Six years after University of Glasgow researchers first achieved the feat, an American university has demonstrated a 1,000 core processor.
While Glasgow used a FPGA, the “kilocore”silicon produced by the University of California Davis’ VLSI* Computation Lab differs by putting 1,000 independently programmable cores on a single custom die.
According to the team, that’s a record – there’s a list here.
The latest Kilocore processes a theoretical maximum of 1.78 trillion instructions per second and contains 621 million transistors. It was demonstrated in Honolulu at the 2016 Symposia on VLSI Technology and Circuits.
IBM fabricated the chip based on 32nm technology. According to the researchers, the chip can execute 115 billion operators a second while dissipating only 0.7W, requiring only a AA battery.
According to the paper, titled A 5.8 pJ/Op 115 Billion Ops/sec, to 1.78 Trillion Ops/sec 32nm 1000-Processor Array by Brent Bohnenstiehl, Aaron Stillmaker, Jon Pimentel, Timothy Andreas, Bin Liu, Anh Tran, Emmanuel Adeagbo, Bevan Baas, at 0.84V the array has 12 memory cores. The 1000 cores execute 1 trillion instructions/sec while dissipating 13.1 W.
"Each processor issues one in-order instruction per cycle into its 7-stage pipeline from either its 128 x 40-bit local instruction memory or an independent memory module," the Honolulu paper explains.
"Communication on-chip is accomplished by a high-throughput circuit-switched network and a complementary very-small-area packet-switched network. The source-synchronous circuit-switched network supports communication between adjacent and distant processors, as resources allow, with each link supporting a maximum rate of 28.5 Gbps," according the paper. This dissipates 16 per cent less energy than fetching instructions from local memory.
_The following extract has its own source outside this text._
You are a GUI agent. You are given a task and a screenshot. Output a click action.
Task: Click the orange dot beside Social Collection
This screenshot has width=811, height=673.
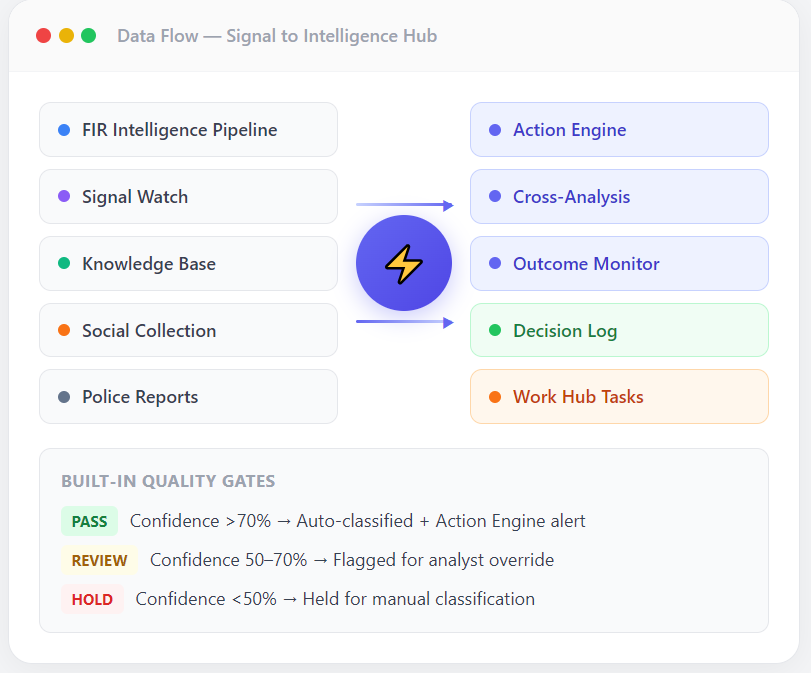tap(64, 330)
Europe's best effort to date – excluding FPGAs – has been the Kalray chip, which embedded 256 user cores and 32 system cores on a 28nm die. (pdf)
Increasing the number of transistors on a chip doesn’t correspond a linear increase in performance; Amdahl’s Law comes into play. Some workloads – those which are easily parallelisable and which have few shared dependencies – benefit more from a multicore chip than other tasks. The classic example is 3D video rendering, dubbed “embarrassingly parallelisable”. Other bottlenecks include access to shared resources.
Much of the intellectual hefty lifting to solve these problems remains outstanding. ®
* Very Large Scale Integration, obvs.